Le leggende, nel mondo dei videogiochi, non sono molte. Ancora meno sono quelle serie che hanno raggiunto il quarto di secolo e che possono vantare una certa influenza sull’industria videoludica. The Legend of Zelda è una di queste serie. Secondo il Vocabolario Etimologico della lingua italiana di O. Pianigiani, liberamente consultabile online, il termine leggenda proviene dal latino Legènda «[sottint. negotia, che vale cose da leggersi. […] Libro contenente gli atti de’ santi per tutto l’anno: così appellato perché in certi giorni si designava la porzione che doveva esser letta. Poi venne a significare racconto meraviglioso e popolare di qualche avvenimento del medioevo; ed estensiv. Qualunque racconto antico e tradizionale». A questa definizione etimologica affiancherei una celebra affermazione di Timothy R. Tangherlini, secondo il quale la leggenda è un «breve racconto (mono)episodico, tradizionale, altamente caratterizzato localmente e storicamente, narrato in forma orale che riflette sul piano psicologico una rappresentazione simbolica delle credenze popolari e delle esperienze collettive allo scopo di riaffermare i valori della cultura a cui tali tradizioni appartengono». Uno degli elementi caratterizzanti di tale racconto è la possibilità di identificarne e studiarne l’appartenenza culturale, ritrovandovi richiami ad elementi storici, mitologici e sociologici specifici. Al contempo queste narrazioni, con il loro continuo riproporsi, tendono ad ampliarsi, acquisendo simboli e significati provenienti dal mito e dall’incontro con altre culture: è il caso di figure, luoghi o artefatti come Robin Hood, il Santo Graal o El Dorado. Così anche de La leggenda di Zelda.

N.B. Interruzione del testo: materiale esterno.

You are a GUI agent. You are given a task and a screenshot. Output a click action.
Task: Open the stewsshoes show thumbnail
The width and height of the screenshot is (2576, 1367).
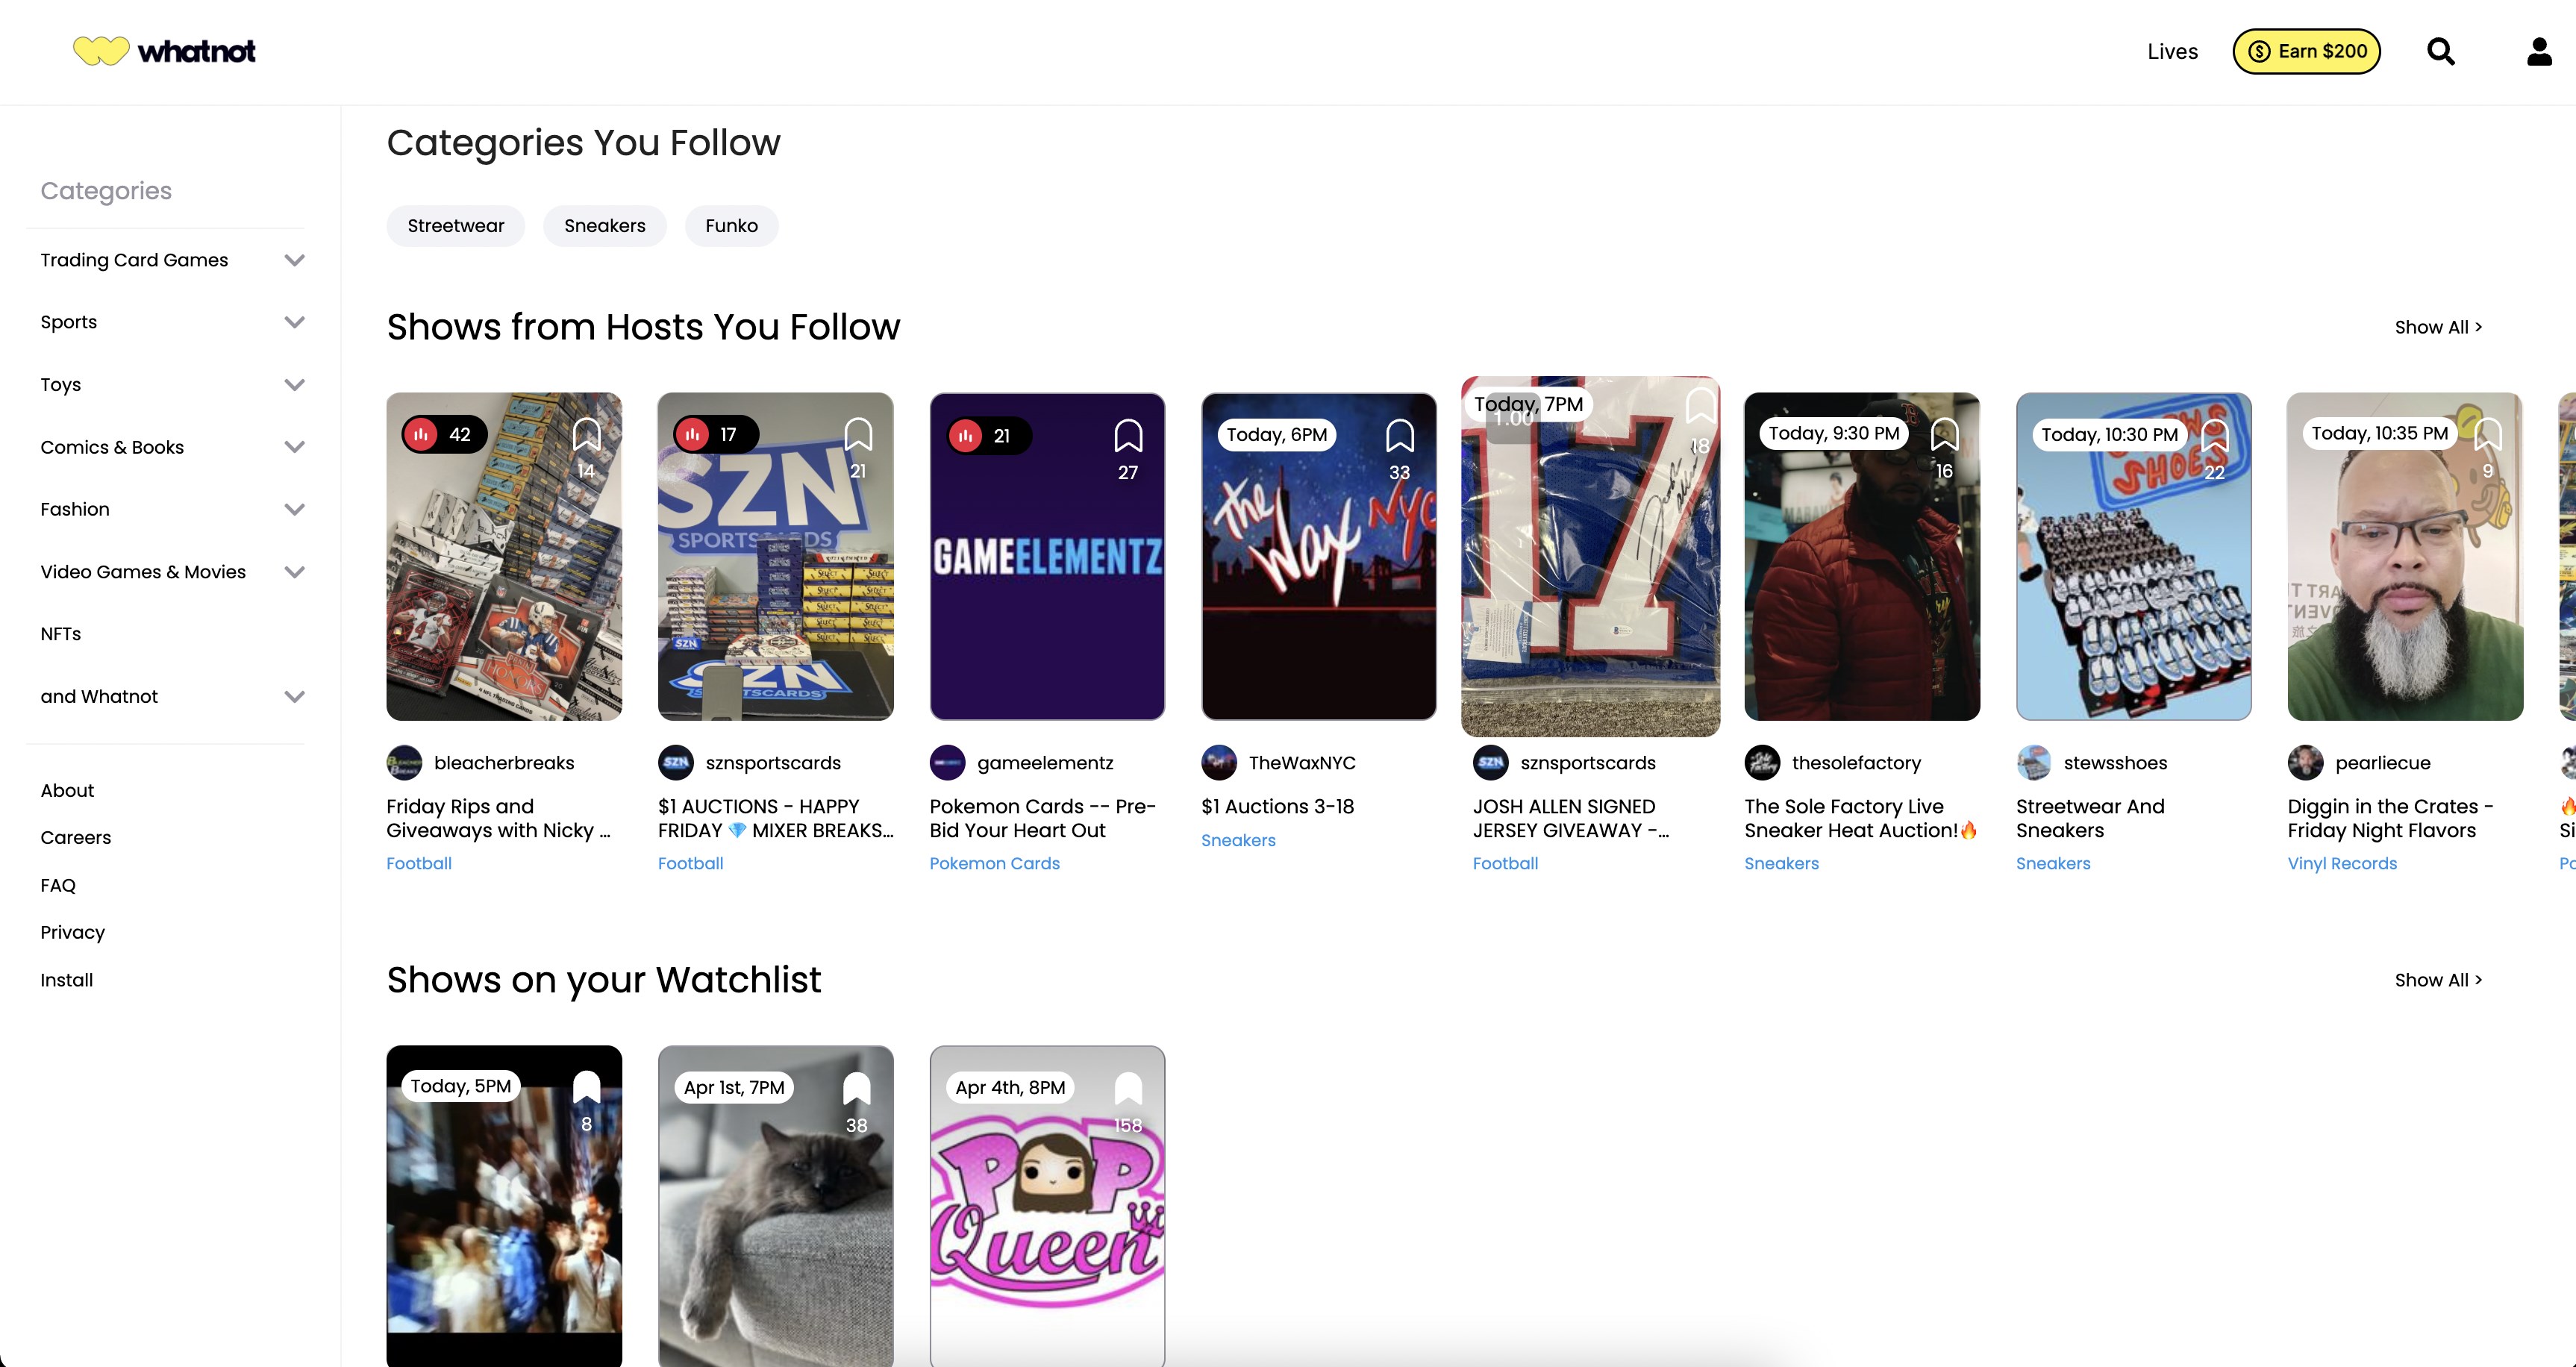(2133, 580)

«Quando ero un bambino, facendo un’escursione, trovai un lago. Fui abbastanza sorpreso di trovarmelo davanti. Mentre viaggiavo per il paese senza una mappa, cercando di trovare la mia strada e stupendomi per le meraviglie che incontravo, realizzai come ci si sentisse andando all’avventura». È con queste parole che Shigeru Miyamoto, creatore della serie, ricorda i pomeriggi d’infanzia in cui esplorava la regione di Kyoto: le influenze di queste esperienze esplorative furono determinanti per la nascita del primo The Hyrule Fantasy: Legend of Zelda. Uscito nel febbraio del 1986 per Famicom Disk System, il gioco rielaborava, attraverso il meccanismo fiabesco della ricerca dell’oggetto allo scopo di salvare la principessa, i ricordi d’infanzia del suo principale autore: rientriamo pienamente nelle definizioni descritte poco sopra. Lo spunto narrativo presentato nel primo episodio diverrà il minimo comun denominatore della maggioranza degli episodi della serie: l’eroe deve compiere un’impresa epica – nella maggioranza dei casi salvare la principessa Zelda, ma vi sono interessanti eccezioni come Majora’s Mask (Nintendo, Nintendo 64 2000) e Link’s Awakening (Nintendo, Game Boy 1993) – attraverso il recupero di un misterioso artefatto, la Triforza, con cui sconfiggere il male.
Questo plot è stato declinato e riscritto in svariati modi nel corso della storia ventennale della serie, ma bisogna sottolinearne alcuni elementi. Il primo riguarda il nome del protagonista, comunemente noto come Link (in Giapponese: リンク; romanizzato in Rinku), che presenta una singolare omonimia con il verbo inglese “to link”, collegare. Questo verbo proviene probabilmente dai sostantivi *hlenkr e lænker dell’antico Norvegese e Svedese: termini adoperati per indicare gli anelli di una catena. Il protagonista può essere quindi considerato come il “collegamento” che si instaura tra il giocatore ed il videogioco e, inoltre, è anche l’anonimo anello di congiunzione tra le varie versioni del racconto. Dedicare il titolo ad un altro personaggio, la principessa Zelda, appare una scelta obbligata: Link diviene l’Eroe leggendario per antonomasia; è al tempo stesso un personaggio meraviglioso, un’icona antica ed un milite ignoto: la sua particolarità tende all’universale metafora che rappresenta ogni individuo che si avventura verso l’ignoto. Questo aspetto ricoprirà un ruolo sempre maggiore dall’uscita di Ocarina of Time, primo capitolo in cui la leggenda si arricchirà di una serie di sottotesti e trame secondarie particolarmente importanti.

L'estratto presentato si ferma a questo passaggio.